Accompanying Discourses
Two main discourses, patient safety, defined as passages that mentioned patient care, and occupational safety, defined as passages that mentioned the health and well-being of employees, accompanied discussions of workplace bullying and other unacceptable interactions. An example of a patient safety discourse is,
We will avoid any inappropriate and disruptive behaviors that may interfere with patient care delivery and services or any acts that interfere with the orderly conduct of the organization’s or individual’s abilities to perform their jobs effectively. (004.3 Code of Conduct, p. 2)
An example of an occupational safety discourse is,
This policy establishes the … policy and procedure for responses to disruptive behavior that contributes to violence and hostility in the workplace and interferes with patient and staff safety.” (003.1 Disruptive Conduct, p. 1)
Within health care organization documents, patient safety discourses predominated, for example, 12 passages referred to this discourse, although only 4 passages referred to occupational safety. In the documents published by OSHA, NIOSH, and L&I, occupational safety discourses predominated over patient safety discourses.
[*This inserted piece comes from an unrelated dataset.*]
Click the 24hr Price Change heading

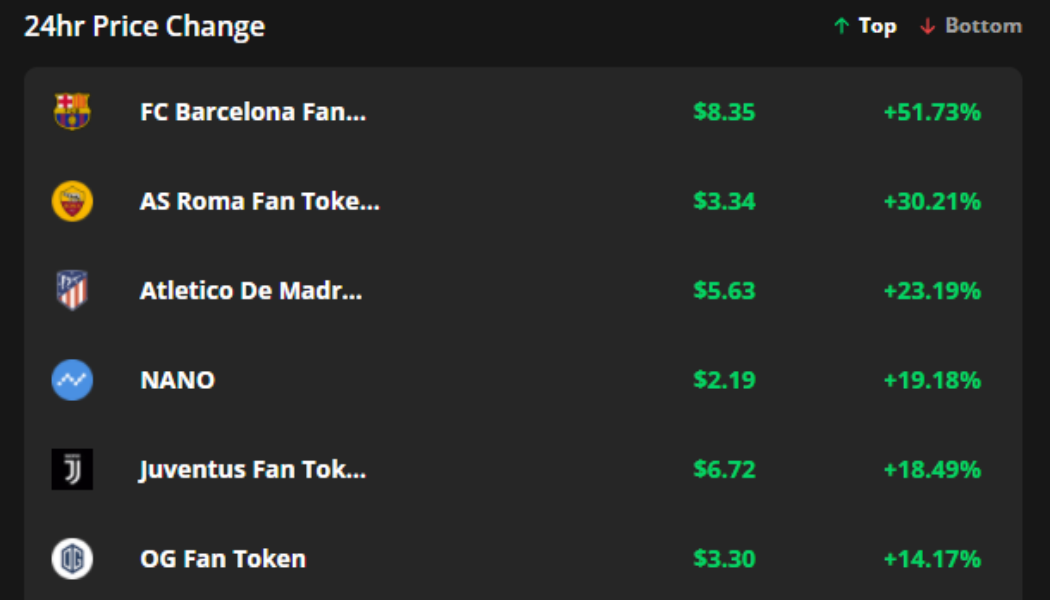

However, only one of these documents (L&I, 2011) specifically mentioned the negative health effects associated with workplace bullying, stating that “Victims of bullying experience significant physical and mental health problems” (p. 2), and that “disruptive behavior [can cause] distress among other staff” (p. 5). In contrast, NIOSH (2006) referred to bullying as a noninjury and nonphysical event (p. 11). Although these documents referred to research studies, none of them mentioned any research on the negative health effects of bullying.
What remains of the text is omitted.